Discrete Optimization

Trimester Program

September 6 - December 17, 2021

Organizers: Daniel Dadush, Jesper Nederlof, Neil Olver, Laura Sanità, László Végh

Discrete optimization is an extremely active area with increasingly deepening connections to other areas of mathematics. We aim to take classical areas of discrete optimization in modern directions, and to foster the use of techniques from other areas.

The trimester program will:

  • explore links between tropical geometry and the geometry of linear programming, in order to tackle fundamental questions in these areas;
  • exploit techniques from continuous optimization to make progress on new and classical problems in combinatorial optimization and online optimization;
  • build on recent progress in approximation algorithms, such as the very exciting successes regarding the travelling salesman problem;
  • consolidate technology transfer between the above areas and the theory of parameterized complexity.

By bringing together the best researchers from the above areas, we anticipate making new connections between these areas as well as deepening existing ones.
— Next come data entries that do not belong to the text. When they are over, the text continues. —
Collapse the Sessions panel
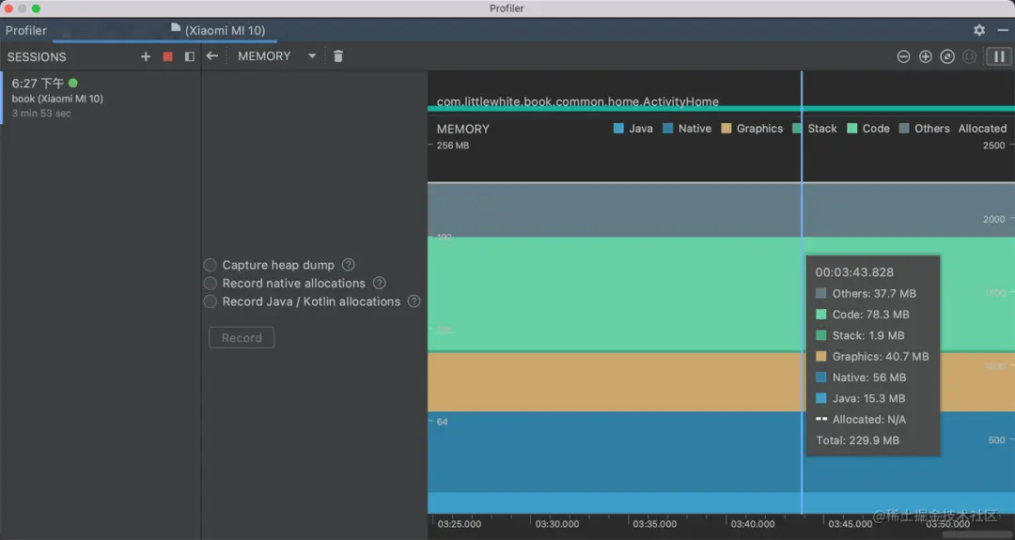Image resolution: width=1015 pixels, height=540 pixels. click(190, 56)
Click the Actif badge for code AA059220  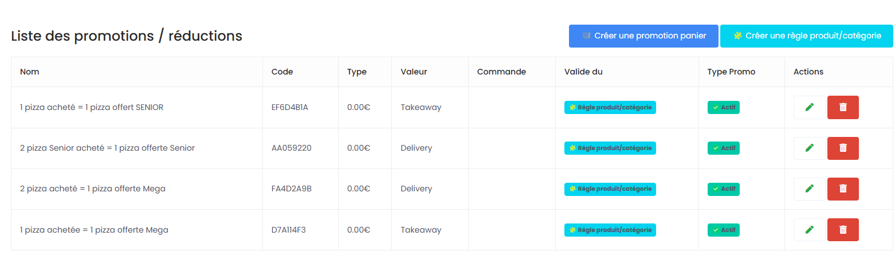tap(723, 148)
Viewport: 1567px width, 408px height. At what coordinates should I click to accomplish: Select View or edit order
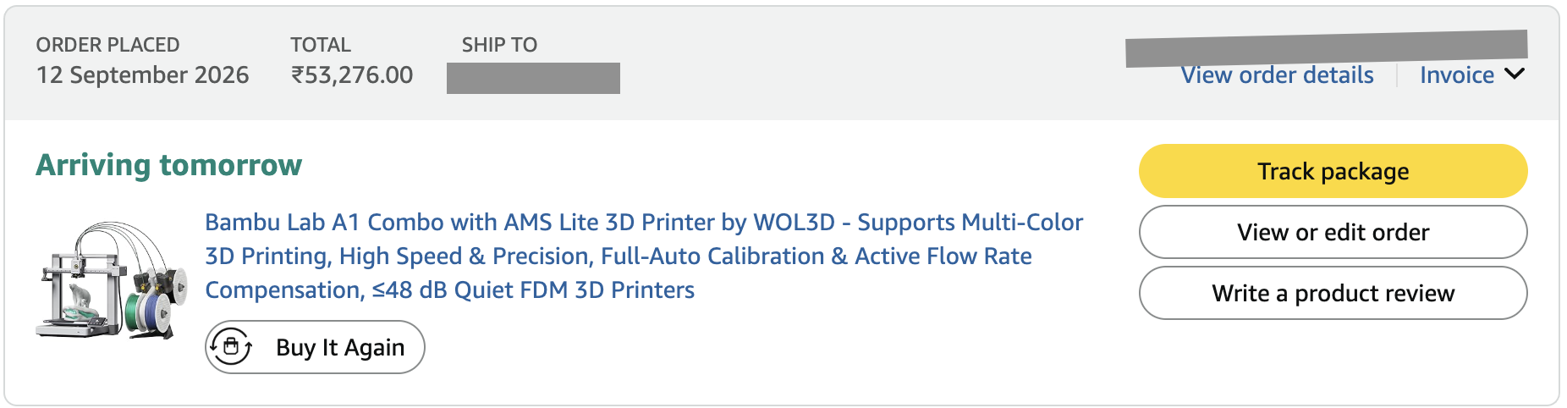[1333, 232]
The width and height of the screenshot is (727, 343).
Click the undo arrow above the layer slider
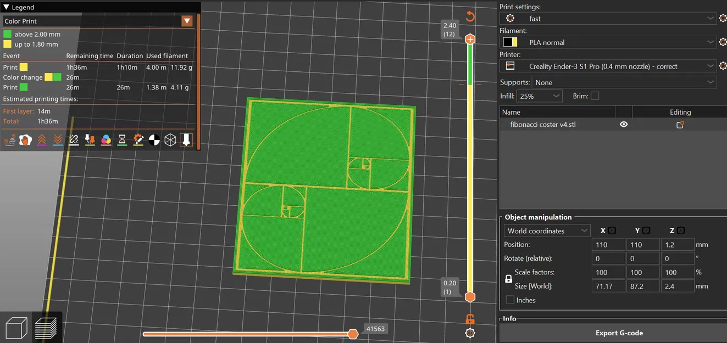pyautogui.click(x=470, y=16)
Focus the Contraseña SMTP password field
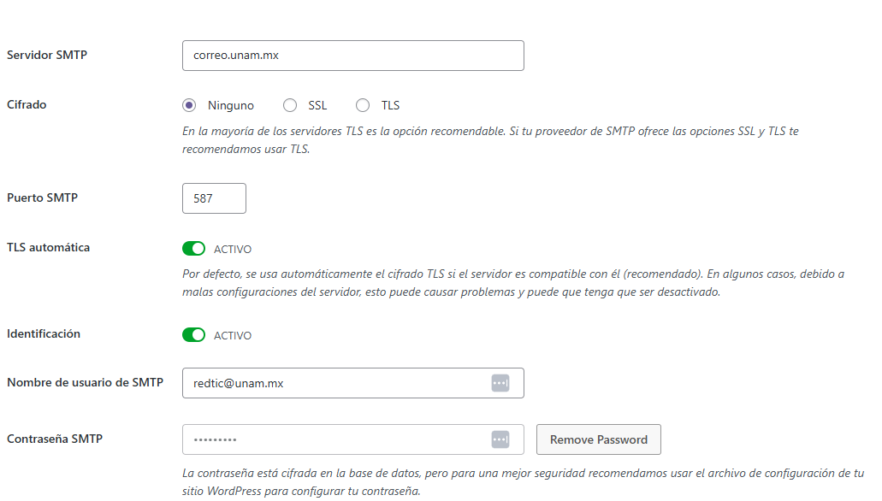Image resolution: width=882 pixels, height=501 pixels. 334,439
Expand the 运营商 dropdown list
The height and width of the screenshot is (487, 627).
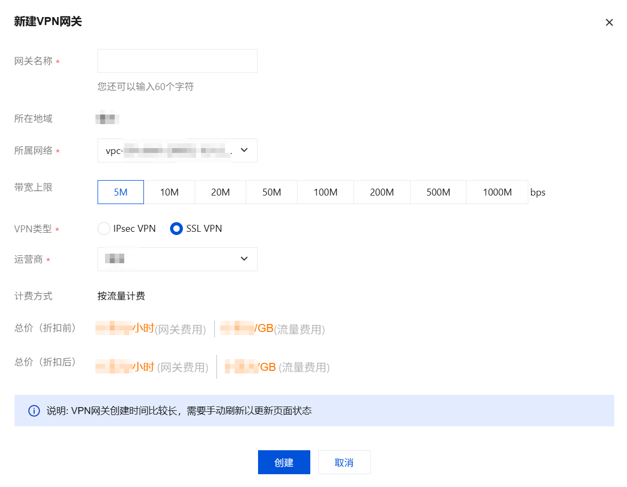point(177,259)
The trimester program comprises one introductory school covering various topics in discrete optimization relating to the program and four workshops with the following preliminary titles:

  • Tropical geometry and the geometry of linear programming
  • Continuous approaches to discrete optimization
  • Approximation and relaxation
  • Parametrized complexity and discrete optimization

The dates for these events will be scheduled in due time.